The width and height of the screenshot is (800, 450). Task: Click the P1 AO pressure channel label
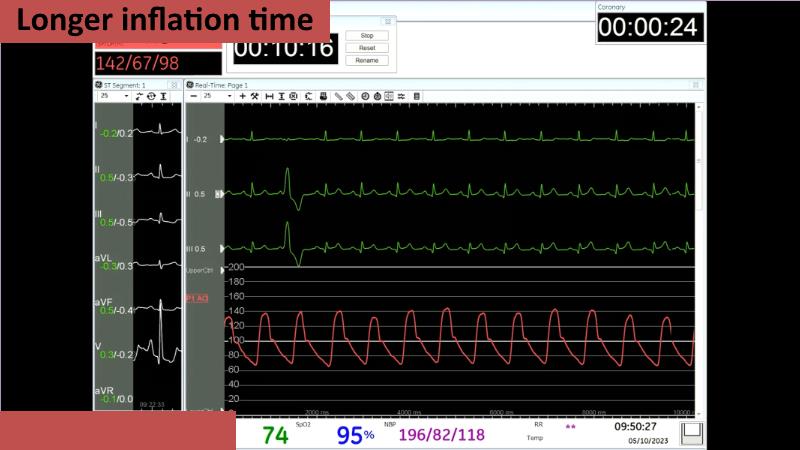pyautogui.click(x=197, y=297)
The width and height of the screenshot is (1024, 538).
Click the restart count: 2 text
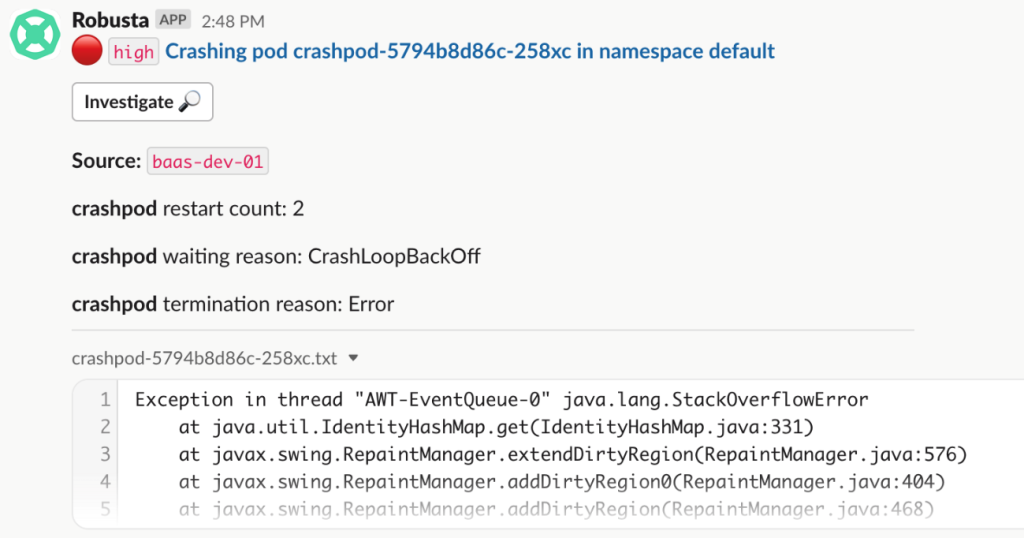[x=233, y=209]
────────────────────────────────────────
◆ **What you should do**:
Your answer must be an exact copy of the data above, minus its pictures.

◆ **Task response**:
The width and height of the screenshot is (800, 450). Task: Click the P1 AO pressure channel label
pyautogui.click(x=197, y=297)
The width and height of the screenshot is (1024, 538).
Click the restart count: 2 text
[x=233, y=209]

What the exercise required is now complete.